Gray Horse | |
---|---|
Coordinates: 36°32′59″N 96°38′52″W / 36.54972°N 96.64778°W | |
Country | United States |
State | Oklahoma |
County | Osage |
Elevation | 922 ft (281 m) |
Time zone | UTC-6 (Central (CST)) |
• Summer (DST) | UTC-5 (CDT) |
GNIS feature ID | 1093342[1] |
Gray Horse is an unincorporated community in Osage County, Oklahoma, United States. The post office was established May 5, 1890, and discontinued December 31, 1931. It was named for Gray Horse (Ko-wah-hos-tsa), an Osage medicine man.

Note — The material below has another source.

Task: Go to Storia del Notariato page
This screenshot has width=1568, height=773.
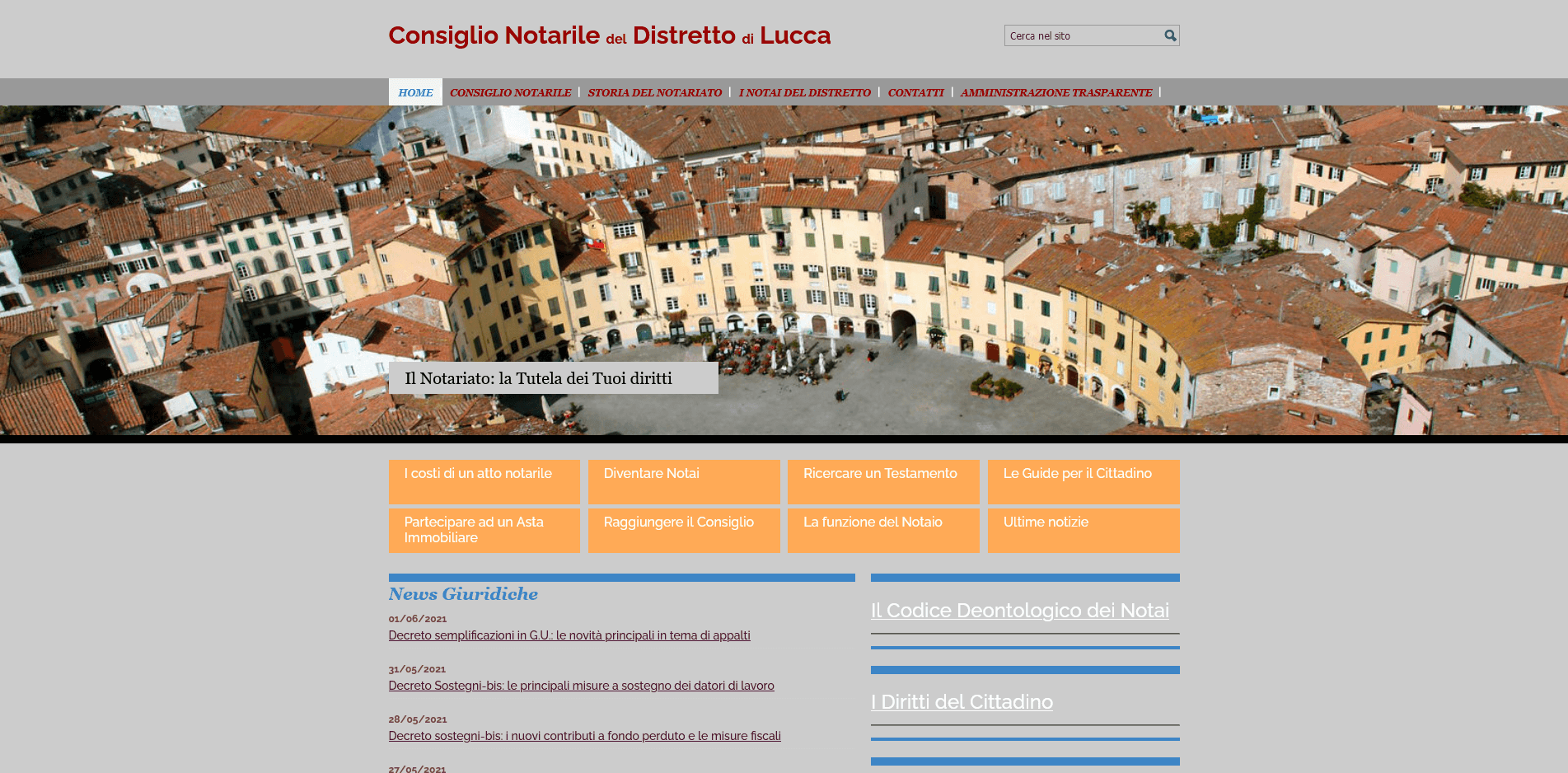Action: [x=654, y=92]
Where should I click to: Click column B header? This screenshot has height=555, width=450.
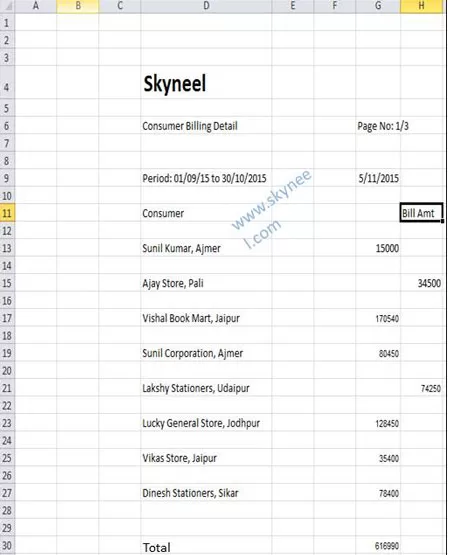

Gray Horse and the surrounding towns of Fairfax and Pawhuska feature prominently in the Osage Murders, which took place in the early 1920s. The towns had grown exceedingly wealthy due to the discovery and drilling of nearby oil fields, and the resident Osage tribe members began to live lifestyles that befitted their newly acquired economic status. This time period and the circumstances and effects of the murders on the community of Gray Horse have been documented in David Grann's 2017 book Killers of the Flower Moon: The Osage Murders and the Birth of the FBI.
David Grann of The New Yorker described it as, within the Osage Nation, "one of the [...] older settlements."[2]